Basque-Style Tuna with Peppers
Cook Time
25-30 Mins.
Yield
2
RECIPE Ingredients
- O-Med Arbequina Olive Oil, as needed
- 1 medium yellow onion, halved and thinly sliced
- 1 red bell pepper, thinly sliced
- 1 orange or yellow bell pepper, thinly sliced
- Kosher salt and freshly ground black pepper
- 4 cloves garlic, smashed and chopped
- 1 teaspoon fresh thyme leaves, chopped
- 1½ cups cherry tomatoes, halved
- 1½ teaspoons smoked sweet Spanish paprika
- ¾ cup dry white wine
- 2 Tuna Steaks, thawed and patted dry
- 2 tablespoons chopped fresh parsley
- Pinch of piment d’Espelette, to taste (optional)
Recipe notes
This Basque-style tuna is a classic dish from Northern Spain, where peppers are a staple. Quick, easy, and colorful, it's filled with flavor. Serve it with roasted potatoes, if desired, and top with a pinch of piment d'Espelette, the distinctive chile pepper from Basque country. A red wine from Rioja makes a good pairing.
RECIPE Preparation
- Heat about 3 tablespoons olive oil in a large skillet over medium-high heat. When the oil is shimmering, add the onion, red peppers, and orange peppers, turning to coat. Season with salt and pepper. Sauté until softened, about 5 minutes.

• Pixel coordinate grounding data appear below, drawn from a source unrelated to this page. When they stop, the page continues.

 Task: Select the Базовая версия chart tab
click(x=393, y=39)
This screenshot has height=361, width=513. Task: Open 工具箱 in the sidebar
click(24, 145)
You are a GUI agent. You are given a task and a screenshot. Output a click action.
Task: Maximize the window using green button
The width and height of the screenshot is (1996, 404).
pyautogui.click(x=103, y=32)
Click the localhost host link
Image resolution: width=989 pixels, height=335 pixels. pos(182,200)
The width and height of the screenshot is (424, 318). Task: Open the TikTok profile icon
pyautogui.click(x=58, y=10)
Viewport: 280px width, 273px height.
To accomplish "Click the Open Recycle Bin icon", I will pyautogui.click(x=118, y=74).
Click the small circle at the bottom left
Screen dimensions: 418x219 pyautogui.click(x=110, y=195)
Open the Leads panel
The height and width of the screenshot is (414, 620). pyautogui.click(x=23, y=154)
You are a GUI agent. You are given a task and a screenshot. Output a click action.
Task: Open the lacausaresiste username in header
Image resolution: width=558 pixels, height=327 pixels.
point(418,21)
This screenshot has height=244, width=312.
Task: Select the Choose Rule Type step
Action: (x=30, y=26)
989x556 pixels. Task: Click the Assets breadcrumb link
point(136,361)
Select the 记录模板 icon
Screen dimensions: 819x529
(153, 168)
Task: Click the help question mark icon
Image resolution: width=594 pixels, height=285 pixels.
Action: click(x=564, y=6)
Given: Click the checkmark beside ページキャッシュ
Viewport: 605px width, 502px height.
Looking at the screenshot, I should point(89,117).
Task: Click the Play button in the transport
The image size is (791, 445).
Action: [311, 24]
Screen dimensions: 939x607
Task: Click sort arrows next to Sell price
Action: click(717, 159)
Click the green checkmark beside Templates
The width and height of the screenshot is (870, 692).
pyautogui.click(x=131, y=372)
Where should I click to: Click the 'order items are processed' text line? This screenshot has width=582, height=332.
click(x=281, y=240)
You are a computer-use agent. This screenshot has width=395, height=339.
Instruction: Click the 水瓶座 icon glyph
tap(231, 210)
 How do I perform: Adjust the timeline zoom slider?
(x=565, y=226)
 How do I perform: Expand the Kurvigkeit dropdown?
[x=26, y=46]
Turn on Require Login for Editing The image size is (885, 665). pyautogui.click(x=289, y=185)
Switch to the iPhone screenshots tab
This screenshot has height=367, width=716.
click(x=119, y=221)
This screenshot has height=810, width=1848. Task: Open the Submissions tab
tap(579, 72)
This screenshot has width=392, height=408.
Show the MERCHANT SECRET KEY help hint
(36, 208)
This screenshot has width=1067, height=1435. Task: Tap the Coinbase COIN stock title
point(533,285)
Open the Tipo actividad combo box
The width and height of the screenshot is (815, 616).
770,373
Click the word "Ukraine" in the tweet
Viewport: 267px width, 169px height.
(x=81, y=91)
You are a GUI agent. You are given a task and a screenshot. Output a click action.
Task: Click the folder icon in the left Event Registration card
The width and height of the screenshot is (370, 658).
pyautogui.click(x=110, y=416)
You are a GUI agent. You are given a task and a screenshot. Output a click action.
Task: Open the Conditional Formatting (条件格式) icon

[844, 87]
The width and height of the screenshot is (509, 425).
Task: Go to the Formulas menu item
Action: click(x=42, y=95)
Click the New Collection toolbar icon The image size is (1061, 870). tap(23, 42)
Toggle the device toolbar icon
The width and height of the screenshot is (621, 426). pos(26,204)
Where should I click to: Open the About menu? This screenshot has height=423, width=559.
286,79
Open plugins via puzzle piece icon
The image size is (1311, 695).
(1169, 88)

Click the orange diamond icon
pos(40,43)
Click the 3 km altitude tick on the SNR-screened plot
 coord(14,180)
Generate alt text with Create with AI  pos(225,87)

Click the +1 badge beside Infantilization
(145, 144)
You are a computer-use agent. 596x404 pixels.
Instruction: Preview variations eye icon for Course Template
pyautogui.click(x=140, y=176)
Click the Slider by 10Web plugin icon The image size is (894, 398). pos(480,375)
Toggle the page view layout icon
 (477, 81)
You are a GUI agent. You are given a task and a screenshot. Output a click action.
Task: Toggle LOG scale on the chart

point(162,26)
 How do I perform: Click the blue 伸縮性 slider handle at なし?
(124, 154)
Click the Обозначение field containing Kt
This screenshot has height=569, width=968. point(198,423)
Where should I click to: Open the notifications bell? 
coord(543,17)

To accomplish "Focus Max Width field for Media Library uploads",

- Add garlic, thyme, tomatoes, and paprika. Continue to sauté for about 4 minutes more.
- Stir in white wine, scraping up any browned bits from the bottom of the pan. Simmer until nearly all the wine is absorbed, stirring occasionally.
- Meanwhile, prepare the tuna. Heat about a tablespoon of olive oil in a medium skillet over high heat.
- Drizzle tuna steaks with olive oil, rubbing all over to coat. Season with salt and pepper.
- Sear the steaks for about 90 seconds on each side, then remove to a plate and tent with foil.
- Distribute the pepper mixture evenly between 2 plates. Garnish with parsley.
- Top with tuna steaks and drizzle a little olive oil over the top, adding a pinch of piment d’Espelette if desired.
- Serve immediately with crusty bread.